Det Garda Tomas O'Connor told Cork Circuit Criminal Court yesterday that, while the sample charges to which Collins had pleaded guilty related to €188,000, the full amount he had stolen from the charity amounted to €535,000.
Collins had covertly repaid €30,000 during the criminal investigation and later repaid another €7,000, leaving the charity at a loss of €498,586. He had intended paying €400 a month but no payments had been received by the charity since May, the court was told.
Det Garda O’Connor agreed with defence barrister, Don McCarthy that Collins had devised the scheme whereby he was able to steal the money over a number of years and that it was Collins who had brought it to the charity’s attention after feeling remorse.
Mr McCarthy said he was surprised to hear no money had been paid since May as Collins was working three part-time jobs to meet his planned repayment schedule of €400 a month.

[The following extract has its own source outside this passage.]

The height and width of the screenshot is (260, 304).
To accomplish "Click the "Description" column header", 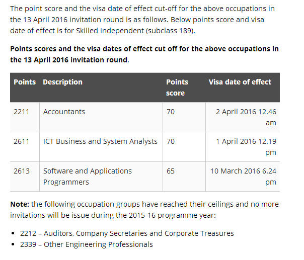I will click(x=63, y=82).
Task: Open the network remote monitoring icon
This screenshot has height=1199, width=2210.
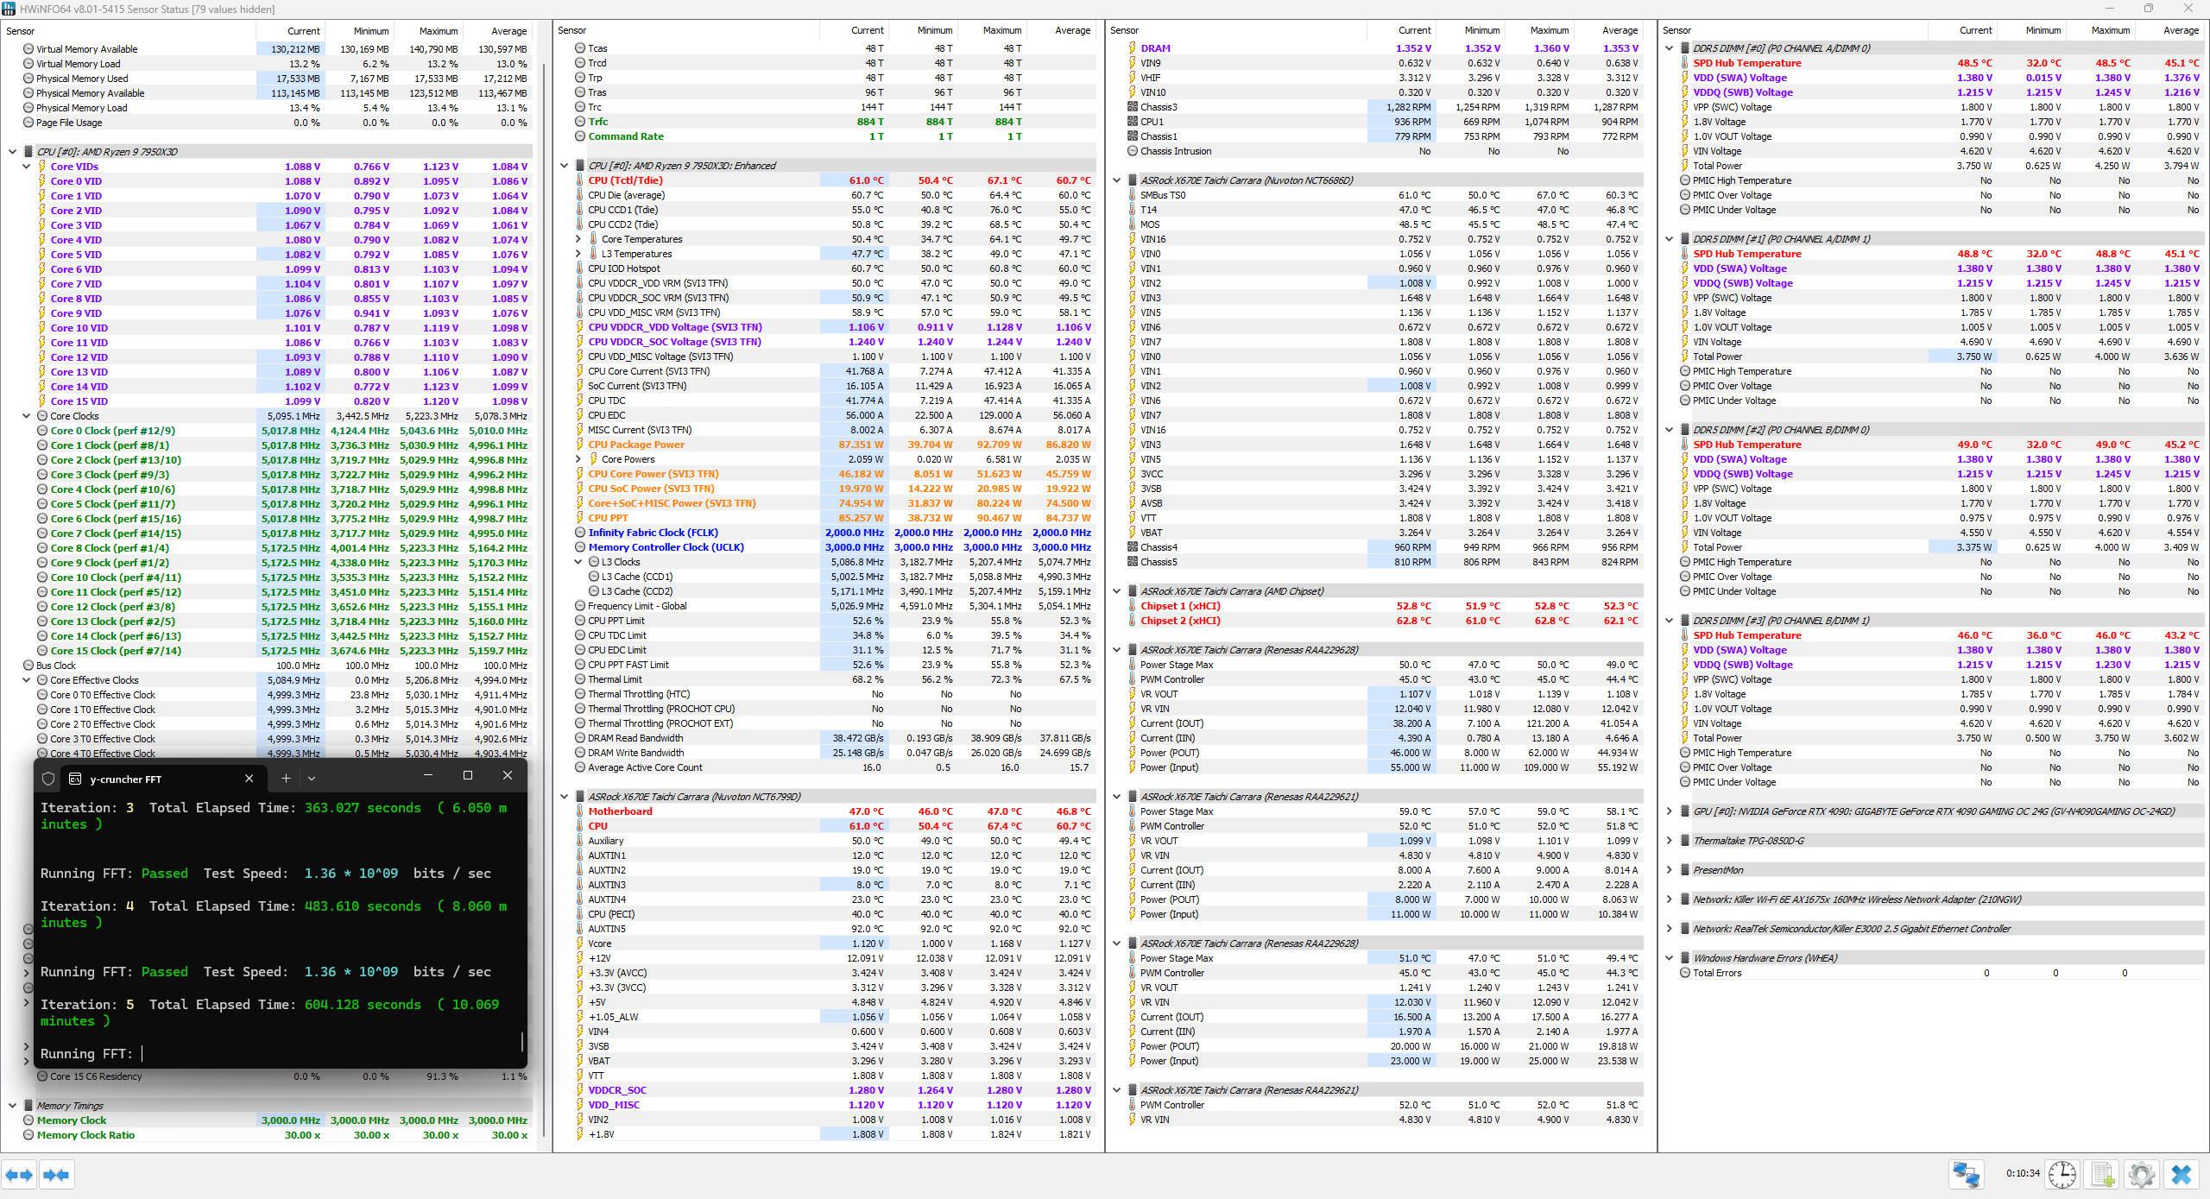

Det Garda O’Connor accepted further payments might have been made since May.
Mr McCarthy said the reality was Collins would never be able to pay back the full amount even if he paid back money for 100 years. However, jailing him would mean he would not be able to work and the charity would get no money back.
Collins had gone for treatment for his serious addiction problem and was now working with Tabor Lodge Addiction Treatment Centre in helping other gambling addicts deal with their problems, said Mr McCarthy
Remorse
Judge Sean O Donnabhain noted that Collins had saved the State the expense of what would have been a very difficult and time-consuming trial by his guilty plea and he accepted that it was Collins himself who had brought the offence to light in a moment of remorse.
He also noted the probation service found there was little risk of Collins reoffending.
While all those factors were in Collins’s favour, the judge said he had to take account of the “staggering sum of money involved” and the breach of trust he had committed as a financial administrator.
He said that in those circumstances, he had no option but to impose a custodial sentence.
He sentenced Collins to three years in jail, suspending the final 18 months on condition that he be of good behaviour and keep the peace for a period of 18 months.